* _Passage shown_:

13. The method of claim 12, wherein the activity is determined based at least in part on microoperations per time period, cache reads per time period, cache writes per time period, floating point activity per time period, or two or more thereof.

14. The method of claim 11, wherein each of the plurality of components is a core of a CPU or a core of a GPU.

15. An apparatus, comprising: a first component; a second component; and a processor configured to: allocate a first power budget to the first component, wherein the first power budget is less than the maximum power required by the first component; apply at least a portion of a borrowable power budget to the second component, wherein the borrowable power budget equals the maximum power required by the first component minus the first power budget; and increase the first power budget of the first component, in response to a first number or more of thermal events occurring in a first time period.

16. The apparatus of claim 15, wherein the first component is selected from an I/O engine, a display interface, or a memory interface; and the second component is selected from a CPU core or a GPU core.

17. The apparatus of claim 15, wherein the first component is an I/O engine configured to at least one of receive user input from an input device and send output to an output device.

18. The apparatus of claim 15, wherein the first component is a memory interface configured to send and receive data to a memory.

19. The apparatus of claim 15, wherein the first component is a display interface configured to send data to a display unit.

20. The apparatus of claim 15, wherein the processor is further configured to: reduce the borrowable power budget, in response to the first number or more of thermal events occurring in the first time period.

21. The apparatus of claim 15, wherein the processor is configured to observe one or more thermal events in the first component.

22. The apparatus of claim 15, wherein the processor is configured to observe one or more thermal events at one or more locations in the apparatus.

23. The apparatus of claim 15, wherein the processor is further configured to: decrease the first power budget, subsequent the increasing, in response to a second number or fewer of thermal events occurring in a second time period.

24. The apparatus of claim 23, wherein the processor is further configured to: increase the borrowable power budget, in response to the second number or fewer of thermal events occurring in the second time period.

25. An apparatus, comprising: a plurality of components; and a processor configured to: calculate a dynamic power of each component, based on a power state of each component, an activity of each component, and a total dynamic power of the plurality of components.

26. The apparatus of claim 25, wherein the processor is further configured to at least one of: determine a power state of each of a plurality of components of an integrated circuit device; determine an activity of each component; or determine a total dynamic power of the plurality of components.

27. The apparatus of claim 26, wherein the activity is determined based at least in part on microoperations per time period, cache reads per time period, cache writes per time period, floating point activity per time period, or two or more thereof.

* _Work required_: In the patent claims, what does the borrowable power budget equal? The items come from a source unrelated to the patent claims.

* _Entries shown_:
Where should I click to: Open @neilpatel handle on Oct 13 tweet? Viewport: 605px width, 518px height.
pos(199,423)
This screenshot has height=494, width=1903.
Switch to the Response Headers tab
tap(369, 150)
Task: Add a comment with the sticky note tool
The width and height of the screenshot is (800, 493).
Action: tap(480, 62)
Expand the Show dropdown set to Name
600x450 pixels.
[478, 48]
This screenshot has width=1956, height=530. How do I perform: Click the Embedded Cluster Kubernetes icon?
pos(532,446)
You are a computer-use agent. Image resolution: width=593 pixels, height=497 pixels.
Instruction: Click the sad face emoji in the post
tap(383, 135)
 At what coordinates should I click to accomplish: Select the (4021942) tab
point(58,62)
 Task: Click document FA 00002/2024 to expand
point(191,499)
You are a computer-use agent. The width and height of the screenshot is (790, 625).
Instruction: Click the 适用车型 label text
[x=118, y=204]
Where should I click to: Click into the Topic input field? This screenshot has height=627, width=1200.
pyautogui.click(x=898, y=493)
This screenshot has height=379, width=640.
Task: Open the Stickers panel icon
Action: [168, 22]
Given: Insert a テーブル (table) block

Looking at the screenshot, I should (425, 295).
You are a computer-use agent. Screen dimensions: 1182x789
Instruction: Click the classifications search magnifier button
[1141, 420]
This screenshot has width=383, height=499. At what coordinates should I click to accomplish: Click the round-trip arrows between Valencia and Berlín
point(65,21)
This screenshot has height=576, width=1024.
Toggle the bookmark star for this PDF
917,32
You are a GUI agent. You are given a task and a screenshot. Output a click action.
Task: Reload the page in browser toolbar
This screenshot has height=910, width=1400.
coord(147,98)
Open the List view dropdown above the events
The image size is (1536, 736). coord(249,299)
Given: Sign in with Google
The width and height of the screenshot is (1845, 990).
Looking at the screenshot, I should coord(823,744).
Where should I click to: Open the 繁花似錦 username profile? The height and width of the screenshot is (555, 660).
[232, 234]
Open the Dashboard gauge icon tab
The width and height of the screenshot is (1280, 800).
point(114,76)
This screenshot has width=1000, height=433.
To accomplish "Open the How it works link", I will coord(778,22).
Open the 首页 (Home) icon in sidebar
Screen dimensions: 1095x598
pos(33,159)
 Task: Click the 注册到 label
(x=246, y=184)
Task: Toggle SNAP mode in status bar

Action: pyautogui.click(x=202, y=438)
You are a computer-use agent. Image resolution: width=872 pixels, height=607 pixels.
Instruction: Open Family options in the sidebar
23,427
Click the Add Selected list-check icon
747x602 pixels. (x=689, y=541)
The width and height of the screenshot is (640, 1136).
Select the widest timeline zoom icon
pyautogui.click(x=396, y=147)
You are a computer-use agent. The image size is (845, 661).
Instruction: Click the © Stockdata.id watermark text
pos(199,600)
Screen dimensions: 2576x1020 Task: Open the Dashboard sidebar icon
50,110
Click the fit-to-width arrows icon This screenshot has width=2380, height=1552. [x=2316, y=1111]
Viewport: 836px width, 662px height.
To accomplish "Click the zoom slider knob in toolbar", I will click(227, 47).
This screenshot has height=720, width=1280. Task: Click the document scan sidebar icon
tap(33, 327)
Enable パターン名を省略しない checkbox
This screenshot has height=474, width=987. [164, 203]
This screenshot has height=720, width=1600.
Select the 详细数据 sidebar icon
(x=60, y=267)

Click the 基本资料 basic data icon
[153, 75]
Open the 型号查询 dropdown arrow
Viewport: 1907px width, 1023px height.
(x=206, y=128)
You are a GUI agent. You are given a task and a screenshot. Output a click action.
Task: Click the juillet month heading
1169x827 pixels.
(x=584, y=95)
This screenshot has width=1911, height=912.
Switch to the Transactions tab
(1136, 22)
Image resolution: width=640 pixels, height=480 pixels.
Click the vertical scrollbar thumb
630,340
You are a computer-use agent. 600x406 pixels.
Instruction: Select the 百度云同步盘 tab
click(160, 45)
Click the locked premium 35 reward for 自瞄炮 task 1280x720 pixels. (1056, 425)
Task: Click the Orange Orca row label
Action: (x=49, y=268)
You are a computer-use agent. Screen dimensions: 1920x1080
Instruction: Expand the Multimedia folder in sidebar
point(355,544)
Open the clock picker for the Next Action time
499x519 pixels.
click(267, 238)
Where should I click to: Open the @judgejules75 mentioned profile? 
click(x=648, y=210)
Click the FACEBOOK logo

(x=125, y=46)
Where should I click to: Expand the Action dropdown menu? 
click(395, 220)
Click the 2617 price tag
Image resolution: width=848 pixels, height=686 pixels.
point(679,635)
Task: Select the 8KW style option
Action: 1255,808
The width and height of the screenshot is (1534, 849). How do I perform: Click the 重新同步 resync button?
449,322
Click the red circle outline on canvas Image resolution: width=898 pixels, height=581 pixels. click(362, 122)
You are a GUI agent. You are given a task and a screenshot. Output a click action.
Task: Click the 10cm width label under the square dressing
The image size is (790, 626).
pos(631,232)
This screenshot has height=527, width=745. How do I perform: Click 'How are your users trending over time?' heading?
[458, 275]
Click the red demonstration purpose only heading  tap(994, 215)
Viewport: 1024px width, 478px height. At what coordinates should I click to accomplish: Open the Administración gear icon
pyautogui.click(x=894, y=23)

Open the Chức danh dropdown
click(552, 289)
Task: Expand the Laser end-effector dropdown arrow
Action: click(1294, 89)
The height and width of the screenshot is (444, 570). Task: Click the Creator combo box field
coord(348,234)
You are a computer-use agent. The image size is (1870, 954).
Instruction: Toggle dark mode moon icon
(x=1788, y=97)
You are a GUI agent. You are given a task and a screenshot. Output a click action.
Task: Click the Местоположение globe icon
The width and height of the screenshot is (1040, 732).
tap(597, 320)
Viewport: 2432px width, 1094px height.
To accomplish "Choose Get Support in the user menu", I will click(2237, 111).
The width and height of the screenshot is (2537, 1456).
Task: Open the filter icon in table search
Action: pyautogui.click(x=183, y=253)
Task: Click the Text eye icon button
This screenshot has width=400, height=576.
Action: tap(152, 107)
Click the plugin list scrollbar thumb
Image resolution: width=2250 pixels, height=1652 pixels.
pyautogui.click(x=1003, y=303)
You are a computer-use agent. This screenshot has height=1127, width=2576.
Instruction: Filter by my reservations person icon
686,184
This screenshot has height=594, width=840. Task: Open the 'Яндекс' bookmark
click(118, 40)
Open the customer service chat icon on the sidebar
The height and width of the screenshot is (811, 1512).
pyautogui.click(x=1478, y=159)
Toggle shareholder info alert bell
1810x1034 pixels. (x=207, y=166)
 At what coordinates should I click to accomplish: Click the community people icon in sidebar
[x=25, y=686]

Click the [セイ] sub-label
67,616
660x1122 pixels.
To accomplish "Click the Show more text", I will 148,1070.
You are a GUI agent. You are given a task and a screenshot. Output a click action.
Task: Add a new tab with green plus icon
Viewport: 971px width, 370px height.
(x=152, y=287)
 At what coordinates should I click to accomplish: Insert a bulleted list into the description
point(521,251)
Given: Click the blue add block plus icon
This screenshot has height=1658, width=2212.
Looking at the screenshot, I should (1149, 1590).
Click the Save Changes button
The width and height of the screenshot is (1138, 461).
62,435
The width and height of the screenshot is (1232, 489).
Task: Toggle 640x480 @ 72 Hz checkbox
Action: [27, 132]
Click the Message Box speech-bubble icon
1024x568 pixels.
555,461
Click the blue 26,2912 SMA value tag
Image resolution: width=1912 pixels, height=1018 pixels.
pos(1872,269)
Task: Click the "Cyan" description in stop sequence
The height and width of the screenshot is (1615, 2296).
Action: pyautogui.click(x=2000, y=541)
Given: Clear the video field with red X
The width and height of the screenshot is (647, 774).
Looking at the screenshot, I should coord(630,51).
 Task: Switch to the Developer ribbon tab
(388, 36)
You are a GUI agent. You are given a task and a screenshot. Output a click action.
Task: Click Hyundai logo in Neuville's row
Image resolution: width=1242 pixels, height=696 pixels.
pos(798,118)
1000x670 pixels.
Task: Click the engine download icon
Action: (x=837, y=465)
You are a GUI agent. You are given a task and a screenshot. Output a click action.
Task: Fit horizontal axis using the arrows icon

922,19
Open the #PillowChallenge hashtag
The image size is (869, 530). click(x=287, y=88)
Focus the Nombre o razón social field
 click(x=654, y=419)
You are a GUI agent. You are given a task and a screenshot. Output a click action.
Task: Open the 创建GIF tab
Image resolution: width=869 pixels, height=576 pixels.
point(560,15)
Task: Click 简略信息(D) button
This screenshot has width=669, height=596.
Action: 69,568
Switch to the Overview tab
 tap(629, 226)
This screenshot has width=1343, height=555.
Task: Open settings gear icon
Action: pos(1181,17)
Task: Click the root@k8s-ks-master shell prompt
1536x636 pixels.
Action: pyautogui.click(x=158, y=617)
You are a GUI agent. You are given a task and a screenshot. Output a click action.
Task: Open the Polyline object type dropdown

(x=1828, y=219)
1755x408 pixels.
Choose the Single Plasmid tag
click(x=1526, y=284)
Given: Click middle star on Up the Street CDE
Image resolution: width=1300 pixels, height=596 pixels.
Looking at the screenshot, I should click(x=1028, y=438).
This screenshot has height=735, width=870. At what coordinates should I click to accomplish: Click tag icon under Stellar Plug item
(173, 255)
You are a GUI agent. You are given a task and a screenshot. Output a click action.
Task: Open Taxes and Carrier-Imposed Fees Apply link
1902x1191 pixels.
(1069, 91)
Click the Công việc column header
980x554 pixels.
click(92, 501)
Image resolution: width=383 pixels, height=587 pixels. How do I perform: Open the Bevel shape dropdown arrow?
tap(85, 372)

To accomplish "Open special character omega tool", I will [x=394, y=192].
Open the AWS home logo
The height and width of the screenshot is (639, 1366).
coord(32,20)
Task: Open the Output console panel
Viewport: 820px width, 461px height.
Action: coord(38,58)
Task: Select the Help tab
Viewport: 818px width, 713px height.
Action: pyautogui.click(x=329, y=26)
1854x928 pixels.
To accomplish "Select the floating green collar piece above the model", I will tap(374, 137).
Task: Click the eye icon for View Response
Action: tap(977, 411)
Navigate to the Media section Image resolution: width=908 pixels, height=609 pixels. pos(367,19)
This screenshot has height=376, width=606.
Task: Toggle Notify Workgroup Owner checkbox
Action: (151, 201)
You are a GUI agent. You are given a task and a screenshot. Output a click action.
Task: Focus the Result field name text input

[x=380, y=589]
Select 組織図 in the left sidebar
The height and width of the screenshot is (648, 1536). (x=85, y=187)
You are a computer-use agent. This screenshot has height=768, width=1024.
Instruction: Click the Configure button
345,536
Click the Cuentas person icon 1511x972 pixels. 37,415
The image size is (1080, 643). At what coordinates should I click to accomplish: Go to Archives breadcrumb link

* _Right answer_: The maximum power required by the first component minus the first power budget.